TradAI Final Architecture - Step Functions Workflows¶
Version: v11 | Date: 2026-02-21
Last synced with:
infra/compute/asl_templates/backtest_workflow.json.j2
When to Use Step Functions¶
Step Functions is one of four execution modes for backtesting (see 05-SERVICES.md Section 6).
| Mode | Use Case | Use Step Functions? |
|---|---|---|
| local | Development/testing | NO - Docker only |
| ecs | Simple production backtests | NO - Direct ECS launch |
| sqs | High-volume with backpressure | NO - SQS → Lambda → ECS |
| stepfunctions | Complex multi-step workflows | YES |
Use Step Functions when you need: - Data freshness validation before backtest - Strategy validation (ECR/S3 checks) - Multi-step workflows (data sync → backtest → analyze) - Visual debugging and execution history - Complex retry/catch logic
Skip Step Functions when: - Simple backtest execution (use ECS direct or SQS mode) - Development/testing (use local mode) - Container handles its own status updates (v9.2 architecture)
Workflow Overview¶
| Workflow | Type | States | Duration | Trigger |
|---|---|---|---|---|
| Backtest Workflow (v11) | STANDARD | 12 | 10-70 min | SQS → Lambda |
| Data Sync Workflow | STANDARD | 5 | 10-30 min | API Gateway |
| Deploy Workflow | STANDARD | 6 | 5-15 min | API Gateway |
Critical: All workflows use STANDARD type (not EXPRESS) because: - Backtests can run 30-60+ minutes - EXPRESS has 5-minute maximum duration - STANDARD provides execution history for 90 days
1. Backtest Workflow (v11)¶
The v11 workflow replaced the earlier v8.0 "full" and v9.2 "simplified" workflows with a single, unified workflow.
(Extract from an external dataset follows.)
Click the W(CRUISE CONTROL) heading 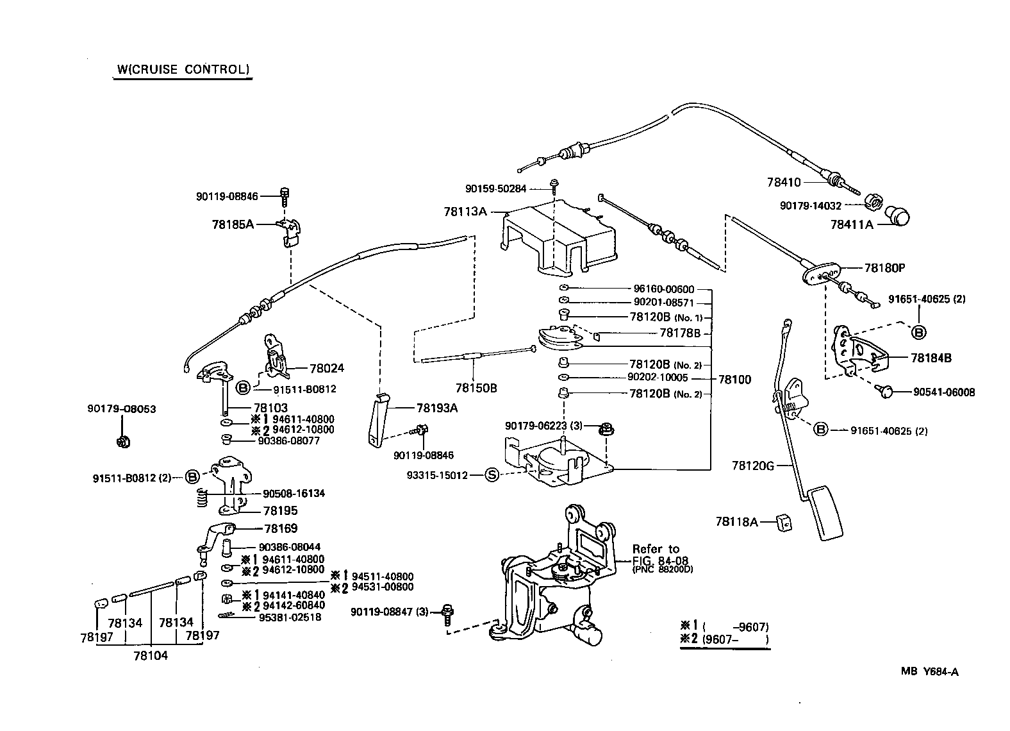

Key changes from earlier versions:
- Removed
PrepareConfig(ECS Task) — task definition resolved dynamically from$.task_definition - Removed
TransformResults(Lambda) — container handles DynamoDB/MLflow/S3 directly - Renamed
CheckDataFreshness→EnsureData— now does DB-first coverage check, fetches only gaps - Added
UpdateStatusRunning— explicitly sets RUNNING before backtest viaupdate-statusLambda - Split
UpdateStatus→UpdateStatusCompleted/UpdateStatusFailed/UpdateStatusValidationFailed - Split
HandleError→HandleTimeout(Pass) +CleanupResources(Lambda) - Added
HandleSuccessas a Parallel state (UpdateStatus + Notify run concurrently)
Workflow Diagram¶
┌──────────────────┐
│ START │
└────────┬─────────┘
│
┌────────┴────────┐
│ValidateStrategy │
│ (Lambda) │
└────────┬────────┘
│
┌────────┴────────┐
│EvaluateValidation│
│ (Choice) │
└────────┬────────┘
│
┌─────────────┴─────────────┐
│ Valid │ Invalid
▼ ▼
┌────────────────┐ ┌─────────────────────────┐
│ EnsureData │ │UpdateStatusValidationFailed│
│ (Lambda) │ │ (Lambda) │
│ DB-first check│ └────────────┬────────────┘
└───────┬──────┘ │
│ ┌────────┴────────┐
▼ │ FailValidation │
┌─────────────────┐ │ (Fail) │
│UpdateStatusRunning│ └─────────────────┘
│ (Lambda) │
└───────┬────────┘
│
┌───────┴────────┐
│ RunBacktest │
│ (ECS RunTask) │
└───────┬────────┘
│
┌────────────┼──────────────┐
│ Success │ Timeout │ TaskFailed/Other
▼ ▼ ▼
┌──────────────┐ ┌──────────┐ ┌──────────────┐
│ HandleSuccess│ │HandleTimeout│ │CleanupResources│
│ (Parallel) │ │ (Pass) │ │ (Lambda) │
│ ┌──────────┐ │ └────┬─────┘ └──────┬───────┘
│ │UpdateStatus│ │ │ │
│ │Completed │ │ └──────┬───────┘
│ └──────────┘ │ │
│ ┌──────────┐ │ ┌────────┴────────┐
│ │NotifySuccess│ │ │UpdateStatusFailed│
│ └──────────┘ │ │ (Lambda) │
└──────┬───────┘ └────────┬────────┘
│ │
│ ┌────────┴────────┐
│ │ NotifyFailure │
│ │ (Lambda) │
│ └────────┬────────┘
│ │
└────────┬────────────┘
│
┌──────┴──────┐
│ END │
└─────────────┘
State Reference¶
| State | Type | Purpose |
|---|---|---|
ValidateStrategy | Task (Lambda) | Validate strategy exists and is deployable |
EvaluateValidation | Choice | Route based on validation result |
UpdateStatusValidationFailed | Task (Lambda) | Set job status to FAILED for validation errors |
FailValidation | Fail | Terminal state for validation failures |
EnsureData | Task (Lambda) | Check ArcticDB coverage, fetch gaps from exchange |
UpdateStatusRunning | Task (Lambda) | Set job status to RUNNING before ECS launch |
RunBacktest | Task (ECS RunTask) | Execute backtest in strategy container |
HandleTimeout | Pass | Format timeout error for cleanup |
CleanupResources | Task (Lambda) | Stop orphaned ECS tasks on failure |
UpdateStatusFailed | Task (Lambda) | Set job status to FAILED |
HandleSuccess | Parallel | Run UpdateStatusCompleted + NotifySuccess concurrently |
NotifyFailure | Task (Lambda) | Send failure notification |
State Machine Definition¶
See the canonical ASL template at infra/compute/asl_templates/backtest_workflow.json.j2.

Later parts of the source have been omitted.